Hacking the Casebook
In the past I’ve pimped MIT course ware and other free offerings from major universities and this is an exciting development for those types of courses. Universities are becoming more expensive, but at the same time less valuable — many of the transcendent and breaking technologies can’t be found there yet, and when they can they can be out of date, limited, and sometimes inflexible in meeting new adaptations. If Universities want to improve their cost / benefit structure for students they will improve their currency while also adding “lifetime subscriptions” with that diploma.
Traditional law school casebooks are expensive, bulky and stagnant. With the support of the HLS Library, Berkman has been updating our suite of classroom tools, H2O, to create an online alternative to casebooks that are free, online and remixable. H2O includes our new tool Collage for editing down and annotating cases, Playlists for aggregating materials, the Question Tool for in-classroom back channel, and the Rotisserie for out-of-class discussion. In this lunch we’ll demo some of the tools (all still in alpha) and show how Jonathan Zittrain’s Torts class is using them this term.
H2O is an open source, educational exchange platform that explores powerful ways to connect professors, students, and researchers online. There are four tools within the H2O platform: the Question tool, the Rotisserie, Playlists and Collage.
The question tool is an organized backchannel for conferences and classes that allows participants to submit, answer, and vote on questions. It’s an effective way to keep feedback focused, direct speakers to audience interests, and potentially prevent the mic from being hijacked by that weirdo.
Rotisserie discussions represent an innovative approach to online discussion that encourages measured, thoughtful discourse in a way that that traditional threaded messaging systems do not, in the process solving some of the universal complaints about online discussion boards: that the substance of discussions is poor, that participants post quickly rather than thoughtfully, that participation is uneven (most people lurk, and a few posters dominate the rest), and that discussion forums are segregated into balkanized communities of people with similar thoughts and beliefs.
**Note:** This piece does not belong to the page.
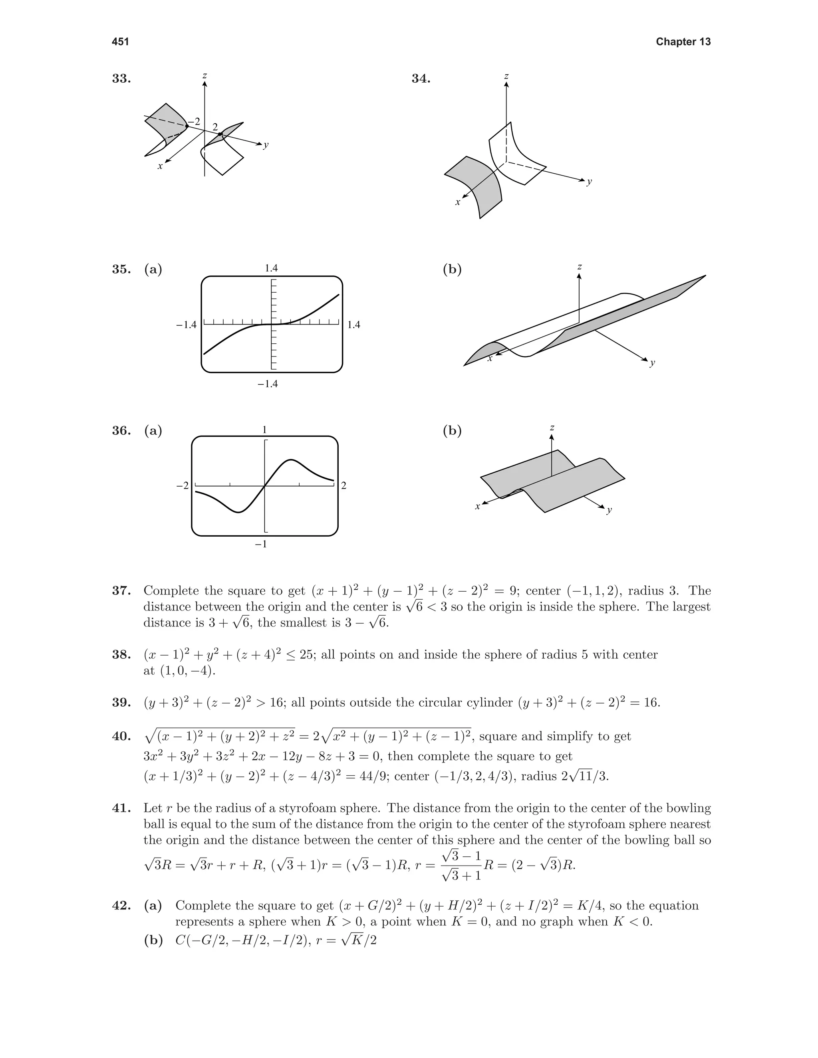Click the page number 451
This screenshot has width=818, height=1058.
tap(120, 42)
An H2O playlist is a shared list of readings (links to books and articles) and other content about a topic of intellectual interest. It is a simple yet powerful way to group and exchange useful links to information — online and offline. It can be used as a syllabus or reading list for a class. The playlist items can then be remixed by other authors, lending influence to the items themselves and their original contributors.
Finally, Collage is the newest tool being added to the H2O platform. Collage is an annotation engine for online materials. It allows for tagging text, annotating it, and hiding portions of text without changing the original document.